Stroke Order
xiāng
Meaning: to stroll
词组 · Compounds

📚 Character Story & Explanation

忀 (xiāng)

The earliest form of 忀 appears in bronze inscriptions (c. 1000 BCE) as two facing human figures (亻+㐅-like shape) walking side-by-side along a path — not marching, not running, but moving in gentle synchrony. Over centuries, the right-hand component simplified: the dual legs became 羊 (yáng, sheep), likely due to phonetic borrowing (both 忀 and 羊 were pronounced with a velar nasal ending in Old Chinese), while the left 亻 (person) remained clear. By the Han dynasty clerical script, the form stabilized into today’s 忀 — a person (亻) beside a sheep (羊), visually paradoxical but phonetically anchored.

This ‘sheep’ isn’t about livestock — it’s pure sound symbolism. Yet the image stuck, and the meaning deepened: sheep move calmly, in groups, grazing slowly — mirroring the unhurried, communal, reflective quality of strolling described in texts like the Book of Songs (Shījīng), where ‘相羊’ (xiāng yáng — variant spelling of 忀) appears in odes praising leisurely movement through sacred hills.
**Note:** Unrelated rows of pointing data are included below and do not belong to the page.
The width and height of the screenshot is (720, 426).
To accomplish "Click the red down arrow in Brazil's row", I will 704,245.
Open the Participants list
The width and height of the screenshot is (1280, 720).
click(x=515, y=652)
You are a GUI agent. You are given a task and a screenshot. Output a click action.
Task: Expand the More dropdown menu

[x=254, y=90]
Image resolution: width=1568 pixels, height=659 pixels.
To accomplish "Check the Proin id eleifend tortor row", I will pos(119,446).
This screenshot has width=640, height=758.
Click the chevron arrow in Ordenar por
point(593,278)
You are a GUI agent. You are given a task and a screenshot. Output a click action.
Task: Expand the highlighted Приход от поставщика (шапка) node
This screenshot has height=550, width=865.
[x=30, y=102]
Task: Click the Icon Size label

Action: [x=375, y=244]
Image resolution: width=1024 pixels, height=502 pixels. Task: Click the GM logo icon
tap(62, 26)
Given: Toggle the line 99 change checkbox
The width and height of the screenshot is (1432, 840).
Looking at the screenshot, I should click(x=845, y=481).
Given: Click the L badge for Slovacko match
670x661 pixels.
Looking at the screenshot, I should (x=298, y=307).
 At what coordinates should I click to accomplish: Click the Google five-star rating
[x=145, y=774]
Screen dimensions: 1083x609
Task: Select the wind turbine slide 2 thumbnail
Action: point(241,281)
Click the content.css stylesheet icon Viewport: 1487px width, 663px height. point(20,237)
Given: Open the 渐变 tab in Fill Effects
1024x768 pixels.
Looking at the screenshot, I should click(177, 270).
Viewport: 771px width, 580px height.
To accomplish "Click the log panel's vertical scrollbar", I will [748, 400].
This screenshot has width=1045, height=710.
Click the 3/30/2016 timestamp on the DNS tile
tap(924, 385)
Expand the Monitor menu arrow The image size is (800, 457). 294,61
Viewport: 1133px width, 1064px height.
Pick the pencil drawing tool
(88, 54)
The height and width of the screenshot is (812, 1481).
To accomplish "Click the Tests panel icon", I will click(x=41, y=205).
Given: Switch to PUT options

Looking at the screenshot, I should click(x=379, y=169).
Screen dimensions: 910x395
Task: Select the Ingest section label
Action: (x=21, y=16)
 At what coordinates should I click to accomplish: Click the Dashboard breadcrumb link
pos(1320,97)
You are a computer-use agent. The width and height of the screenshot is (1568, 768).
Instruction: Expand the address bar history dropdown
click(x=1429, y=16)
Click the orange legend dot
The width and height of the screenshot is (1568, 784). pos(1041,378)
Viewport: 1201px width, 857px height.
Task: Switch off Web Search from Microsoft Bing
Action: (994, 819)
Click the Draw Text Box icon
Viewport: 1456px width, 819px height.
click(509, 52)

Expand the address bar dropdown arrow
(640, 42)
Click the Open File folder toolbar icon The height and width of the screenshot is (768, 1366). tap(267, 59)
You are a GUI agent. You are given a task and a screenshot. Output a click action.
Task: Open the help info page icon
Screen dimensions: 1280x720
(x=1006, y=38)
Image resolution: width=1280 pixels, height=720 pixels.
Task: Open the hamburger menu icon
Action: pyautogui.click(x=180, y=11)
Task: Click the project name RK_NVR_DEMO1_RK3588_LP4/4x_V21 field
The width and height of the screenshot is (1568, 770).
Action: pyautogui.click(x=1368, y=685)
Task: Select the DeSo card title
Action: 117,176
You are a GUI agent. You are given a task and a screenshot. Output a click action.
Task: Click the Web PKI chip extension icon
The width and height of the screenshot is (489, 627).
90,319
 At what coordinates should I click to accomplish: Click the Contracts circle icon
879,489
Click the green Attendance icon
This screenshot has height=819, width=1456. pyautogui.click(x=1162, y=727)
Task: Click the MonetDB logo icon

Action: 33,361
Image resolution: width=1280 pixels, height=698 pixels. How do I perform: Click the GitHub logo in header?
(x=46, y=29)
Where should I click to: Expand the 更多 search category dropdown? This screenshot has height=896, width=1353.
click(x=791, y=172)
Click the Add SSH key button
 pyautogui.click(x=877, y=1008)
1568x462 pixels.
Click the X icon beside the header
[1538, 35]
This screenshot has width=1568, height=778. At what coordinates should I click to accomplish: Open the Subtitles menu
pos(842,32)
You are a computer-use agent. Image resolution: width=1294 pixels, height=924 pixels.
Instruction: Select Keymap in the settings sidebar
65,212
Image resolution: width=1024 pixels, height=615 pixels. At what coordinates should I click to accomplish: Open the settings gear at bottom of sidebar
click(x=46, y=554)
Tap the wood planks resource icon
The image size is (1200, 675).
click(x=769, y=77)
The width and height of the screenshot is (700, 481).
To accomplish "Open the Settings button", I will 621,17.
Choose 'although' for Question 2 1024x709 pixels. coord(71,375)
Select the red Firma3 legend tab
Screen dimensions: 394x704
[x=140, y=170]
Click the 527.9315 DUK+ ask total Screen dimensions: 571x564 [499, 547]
The character thus fused phonetic convenience with semantic resonance — a rare case where a ‘mistaken’ visual element became poetically apt.

Imagine you’re in Suzhou’s Humble Administrator’s Garden at dawn — mist curling over lotus ponds, stone bridges arching like sleeping cats. A scholar in silk robes pauses beside a willow, not rushing, not thinking, just letting his feet drift along the winding path. That unhurried, contemplative, almost meditative movement? That’s 忀 (xiāng). It’s not walking for exercise or commuting; it’s strolling with poetic presence — eyes open, mind soft, time suspended. This character carries a quiet elegance and literary weight: it’s the verb of classical poets, not subway commuters.

Grammatically, 忀 is almost always transitive and requires an object — you 忀 *a place*: 忀 yuán (stroll the garden), 忀 jiē (stroll the street). You wouldn’t say ‘I 忀’ alone — that sounds incomplete, like saying ‘I stroll… into thin air.’ Also, it rarely appears in spoken Mandarin today; you’ll find it mainly in literary descriptions, poetry, or formal writing — think newspaper features on old towns or travel essays. Learners often mistakenly use it like 走 (zǒu) or 散步 (sàn bù), but 忀 implies aesthetic awareness and intentional slowness, not casual movement.

Culturally, 忀 evokes the literati ideal of ‘wandering as cultivation’ — where movement becomes reflection. Confusing it with everyday verbs risks sounding pretentious or archaic. And yes — it’s absent from HSK because modern Mandarin prefers simpler, more functional terms. But mastering 忀 unlocks a layer of classical grace in written Chinese, like finding a hidden brushstroke in a Song dynasty painting.

💬 Example Sentences

Common Compounds

💡 Memory Tip

Think: 'A PERSON (亻) taking a slow, woolly-SHEEP (羊) pace — X-I-Ā-N-G — 'Xiang' sounds like 'sheep' + 'gang' (a relaxed crew), so imagine a calm sheep-led walking group.